◆ **ACTIVITY**
Reproduce exactly, and only, the lines below from the one containing "You are a GUI" through the one containing "Task: Click Formatar button for Condição 3".

◆ **EXERCISE MATERIALS**
▬▬▬▬▬▬

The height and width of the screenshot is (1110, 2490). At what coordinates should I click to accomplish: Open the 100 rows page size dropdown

▬▬▬▬▬▬

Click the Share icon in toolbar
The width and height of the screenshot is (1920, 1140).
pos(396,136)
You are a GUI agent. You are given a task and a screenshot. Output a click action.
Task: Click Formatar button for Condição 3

▬▬▬▬▬▬

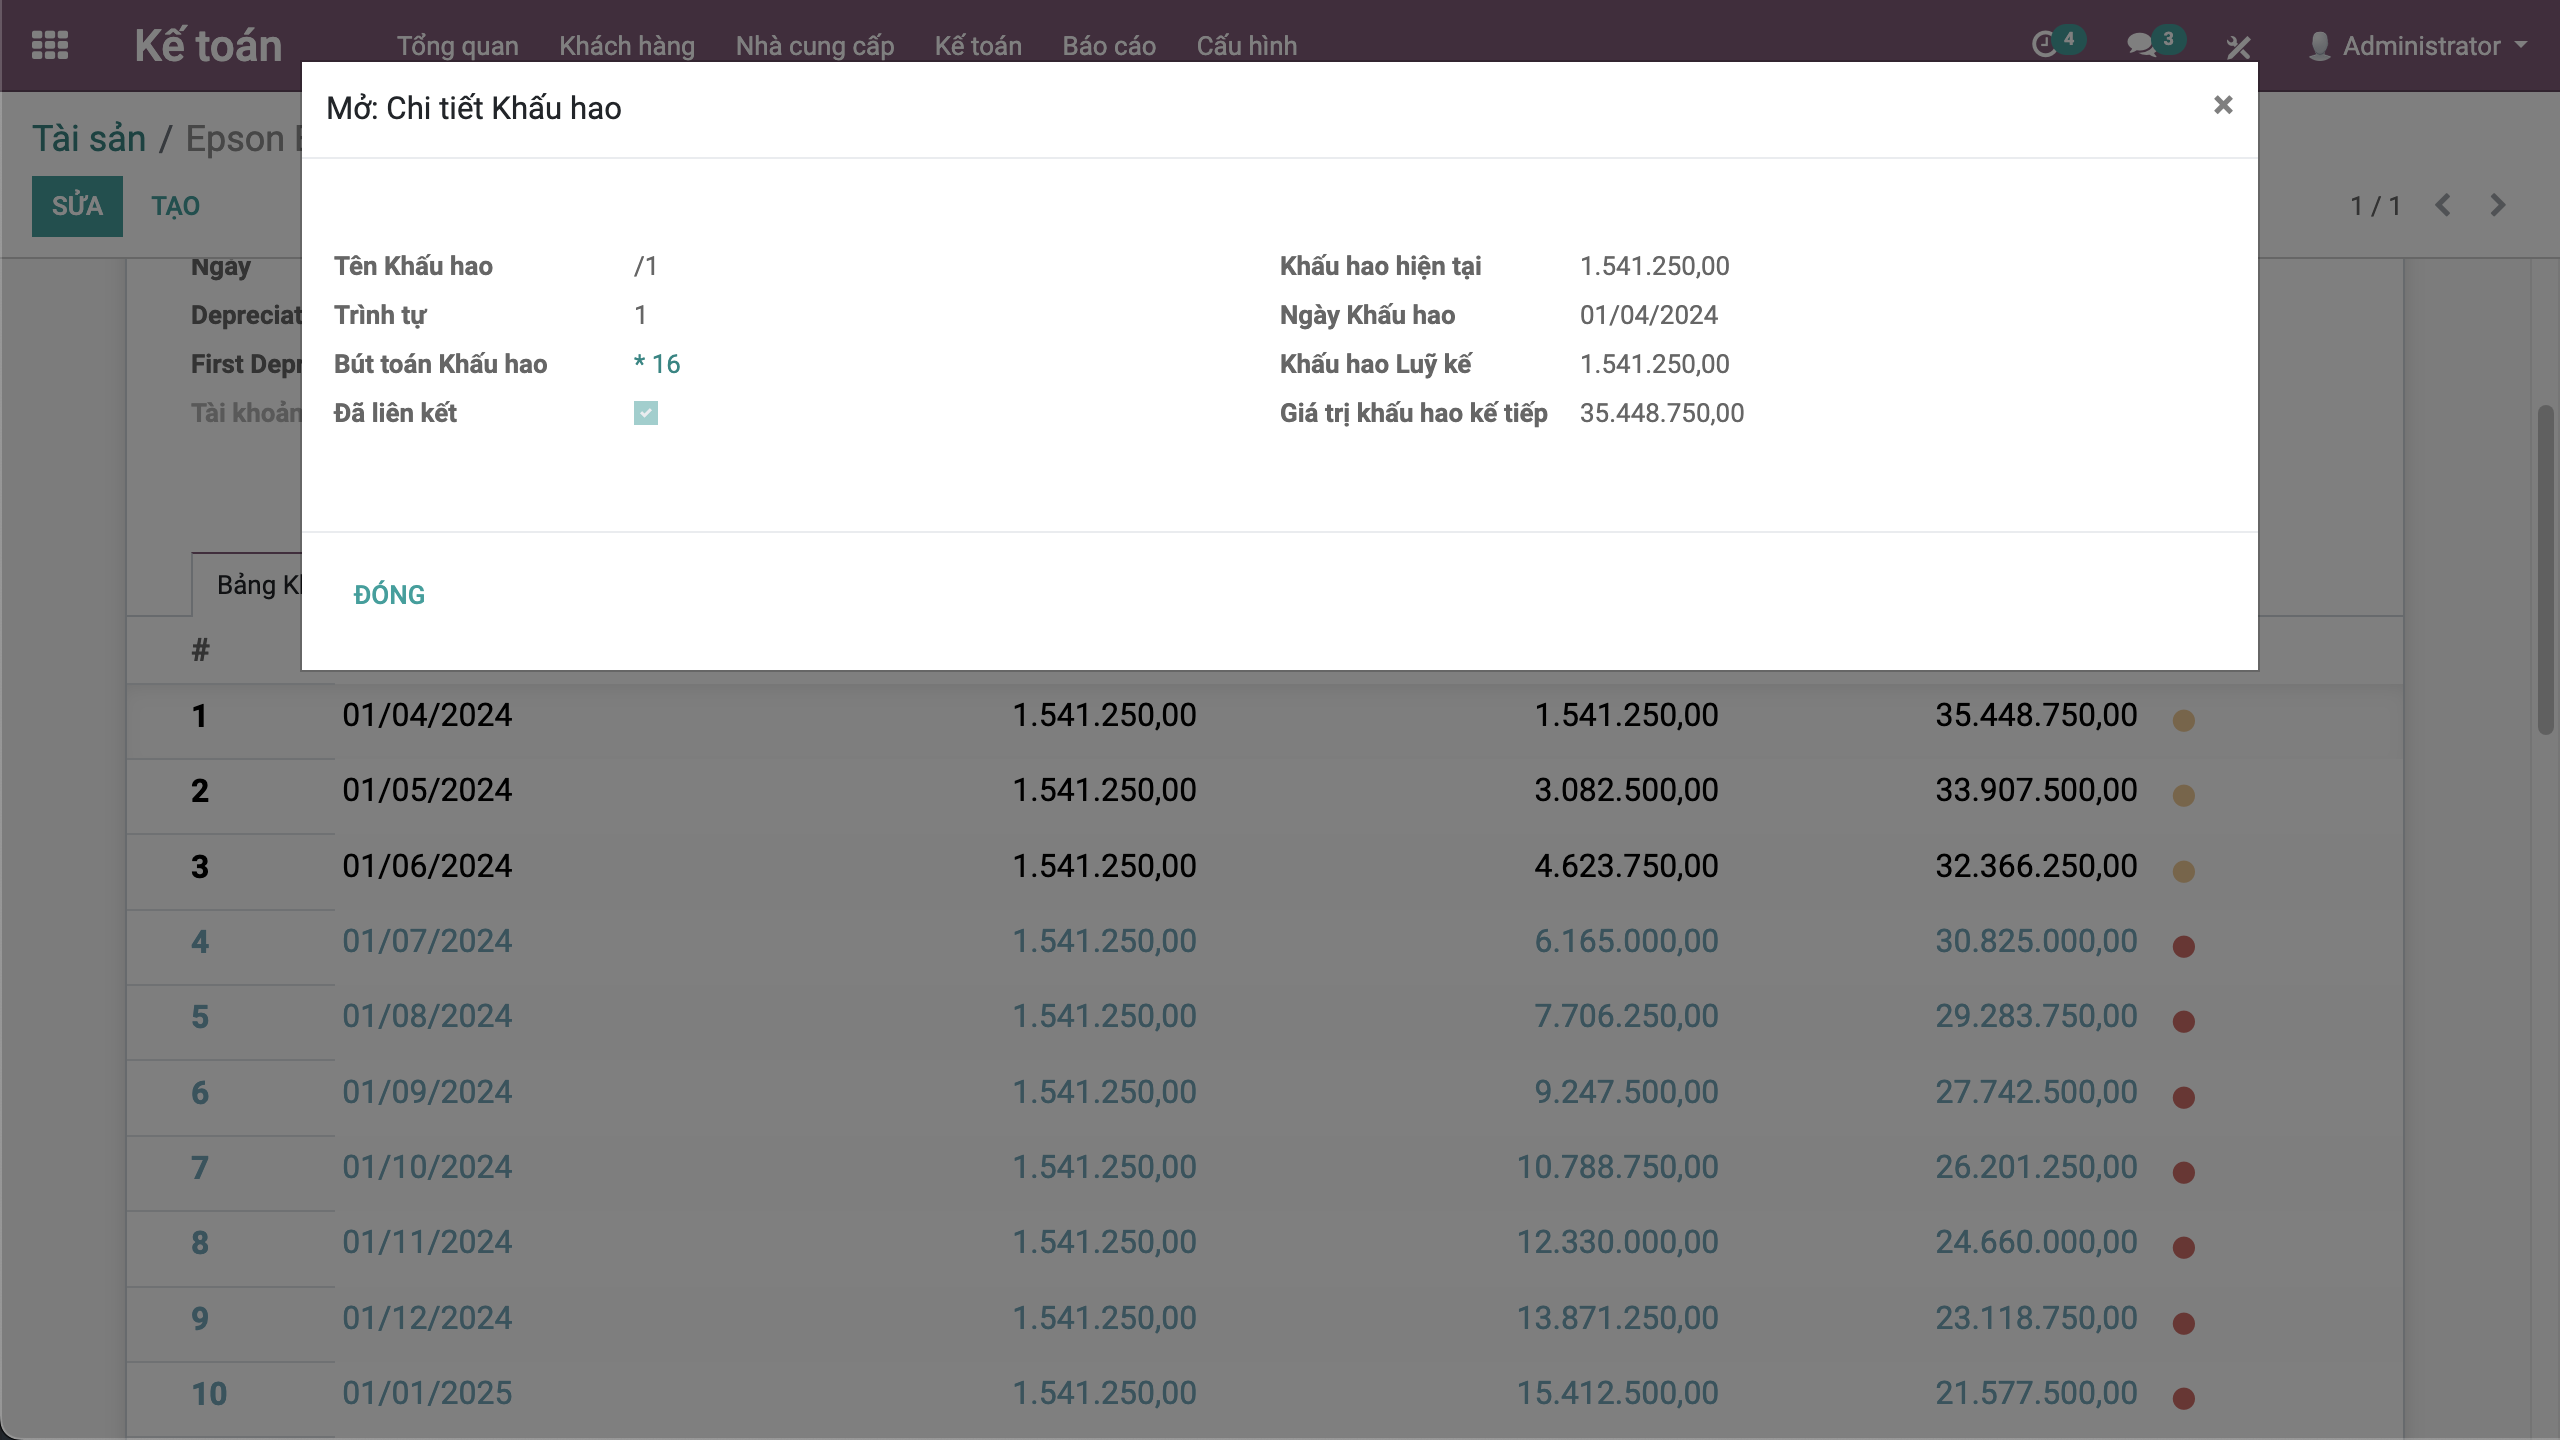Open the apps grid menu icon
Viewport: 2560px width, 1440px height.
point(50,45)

▬▬▬▬▬▬

◆ **REPLY TO THE TASK**
You are a GUI agent. You are given a task and a screenshot. Output a click action.
Task: Click Formatar button for Condição 3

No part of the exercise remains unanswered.